= GIVEN EXERCISE =
Reproduce the material below line for line, without changing any wording. Leave out the pictures.
---
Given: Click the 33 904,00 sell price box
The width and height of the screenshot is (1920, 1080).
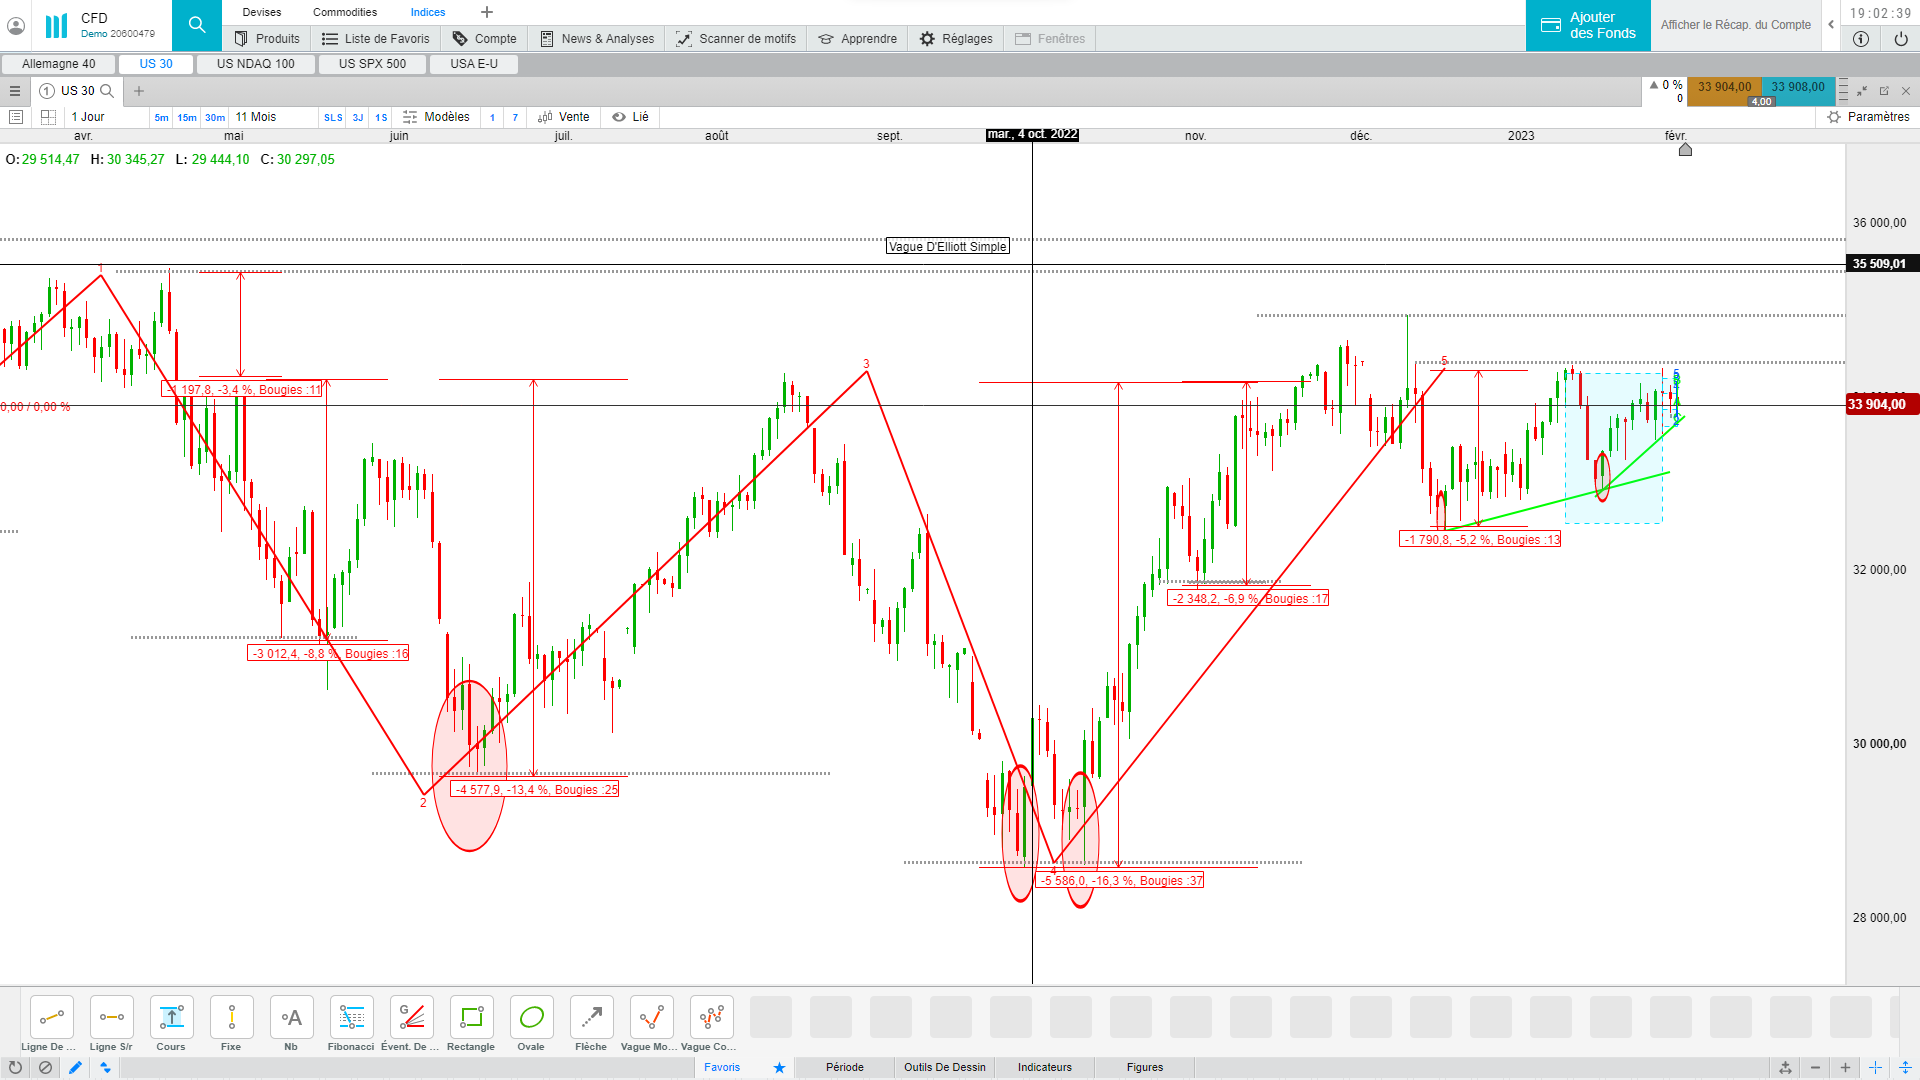Looking at the screenshot, I should 1724,87.
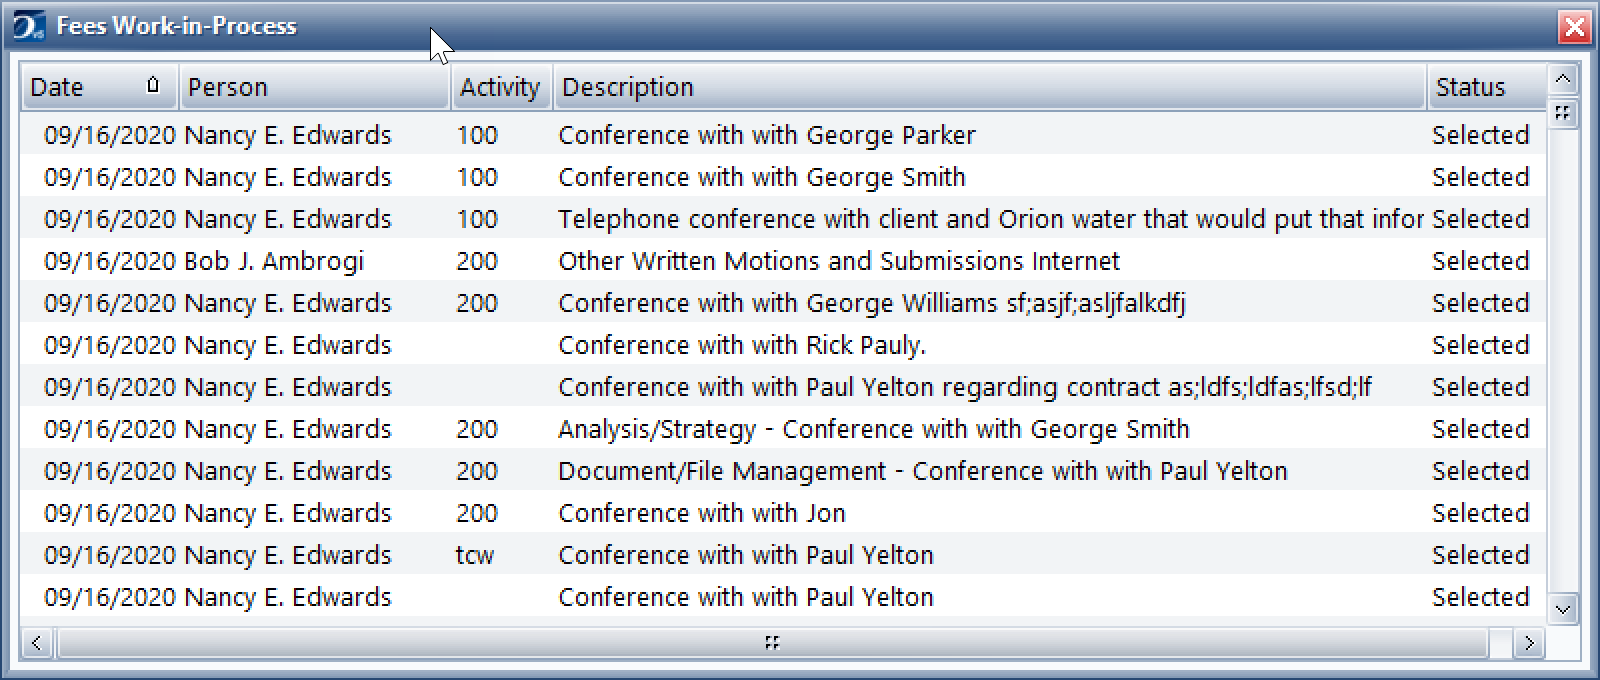The height and width of the screenshot is (680, 1600).
Task: Close the Fees Work-in-Process window
Action: tap(1574, 27)
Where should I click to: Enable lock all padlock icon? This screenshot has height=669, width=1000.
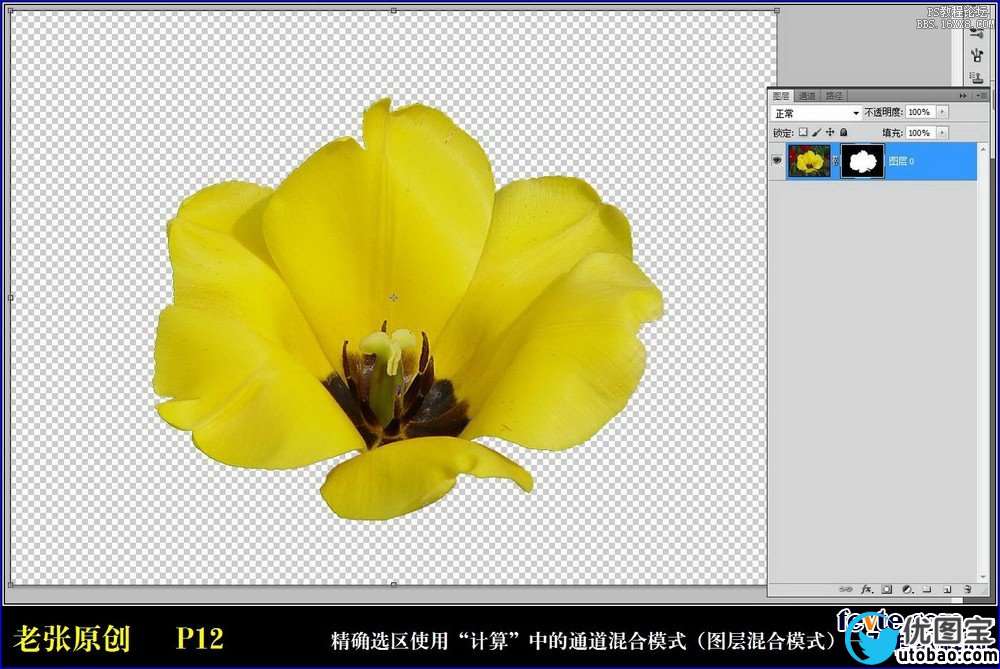point(843,132)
---
= EXERCISE ANSWER =
Given: Click the 33 904,00 sell price box
The width and height of the screenshot is (1920, 1080).
Looking at the screenshot, I should 1724,87.
The height and width of the screenshot is (680, 1600).
Task: Close the Fees Work-in-Process window
Action: tap(1574, 27)
Where should I click to: Enable lock all padlock icon? This screenshot has height=669, width=1000.
point(843,132)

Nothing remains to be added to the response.